— Your instructions —
Print, please, the line that contains "2026级第二学士学位新生录取通知书寄发通知 (383, 1083)" and each line after it to the end of the entries, unchanged and with nothing else.

— Records to process —
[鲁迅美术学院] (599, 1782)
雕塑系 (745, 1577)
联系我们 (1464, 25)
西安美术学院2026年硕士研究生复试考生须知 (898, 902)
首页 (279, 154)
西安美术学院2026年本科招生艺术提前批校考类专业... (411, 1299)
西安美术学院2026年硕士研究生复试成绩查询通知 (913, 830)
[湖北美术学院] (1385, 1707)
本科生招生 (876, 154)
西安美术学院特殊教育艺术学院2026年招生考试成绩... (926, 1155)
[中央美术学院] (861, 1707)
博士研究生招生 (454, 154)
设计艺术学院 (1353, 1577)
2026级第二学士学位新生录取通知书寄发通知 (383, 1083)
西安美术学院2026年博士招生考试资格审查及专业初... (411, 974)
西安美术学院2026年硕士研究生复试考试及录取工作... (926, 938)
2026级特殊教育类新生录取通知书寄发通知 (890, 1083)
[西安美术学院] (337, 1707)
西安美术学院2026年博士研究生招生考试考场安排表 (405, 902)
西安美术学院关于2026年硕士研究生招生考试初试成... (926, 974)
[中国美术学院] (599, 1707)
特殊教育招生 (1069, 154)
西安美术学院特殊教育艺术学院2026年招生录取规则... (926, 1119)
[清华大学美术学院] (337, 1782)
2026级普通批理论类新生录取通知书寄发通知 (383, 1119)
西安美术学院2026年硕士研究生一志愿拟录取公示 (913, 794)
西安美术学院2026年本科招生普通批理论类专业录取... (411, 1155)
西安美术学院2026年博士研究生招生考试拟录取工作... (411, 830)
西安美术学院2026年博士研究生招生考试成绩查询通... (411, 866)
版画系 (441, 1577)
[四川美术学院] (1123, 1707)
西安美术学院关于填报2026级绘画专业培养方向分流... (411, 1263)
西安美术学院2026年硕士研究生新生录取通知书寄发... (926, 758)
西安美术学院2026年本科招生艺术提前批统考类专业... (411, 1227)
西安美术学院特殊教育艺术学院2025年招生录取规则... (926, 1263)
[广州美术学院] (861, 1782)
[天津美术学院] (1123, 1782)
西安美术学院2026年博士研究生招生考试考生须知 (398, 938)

— Reply to the exercise —
2026级第二学士学位新生录取通知书寄发通知 (383, 1083)
西安美术学院2026年博士招生考试资格审查及专业初... (411, 974)
西安美术学院2026年硕士研究生复试考试及录取工作... (926, 938)
2026级特殊教育类新生录取通知书寄发通知 (890, 1083)
[西安美术学院] (337, 1707)
西安美术学院2026年博士研究生招生考试考场安排表 (405, 902)
西安美术学院关于2026年硕士研究生招生考试初试成... (926, 974)
[中国美术学院] (599, 1707)
特殊教育招生 (1069, 154)
西安美术学院特殊教育艺术学院2026年招生录取规则... (926, 1119)
[清华大学美术学院] (337, 1782)
2026级普通批理论类新生录取通知书寄发通知 (383, 1119)
西安美术学院2026年硕士研究生一志愿拟录取公示 (913, 794)
西安美术学院2026年本科招生普通批理论类专业录取... (411, 1155)
西安美术学院2026年博士研究生招生考试拟录取工作... (411, 830)
西安美术学院2026年博士研究生招生考试成绩查询通... (411, 866)
版画系 (441, 1577)
[四川美术学院] (1123, 1707)
西安美术学院关于填报2026级绘画专业培养方向分流... (411, 1263)
西安美术学院2026年硕士研究生新生录取通知书寄发... (926, 758)
西安美术学院2026年本科招生艺术提前批统考类专业... (411, 1227)
西安美术学院特殊教育艺术学院2025年招生录取规则... (926, 1263)
[广州美术学院] (861, 1782)
[天津美术学院] (1123, 1782)
西安美术学院2026年博士研究生招生考试考生须知 (398, 938)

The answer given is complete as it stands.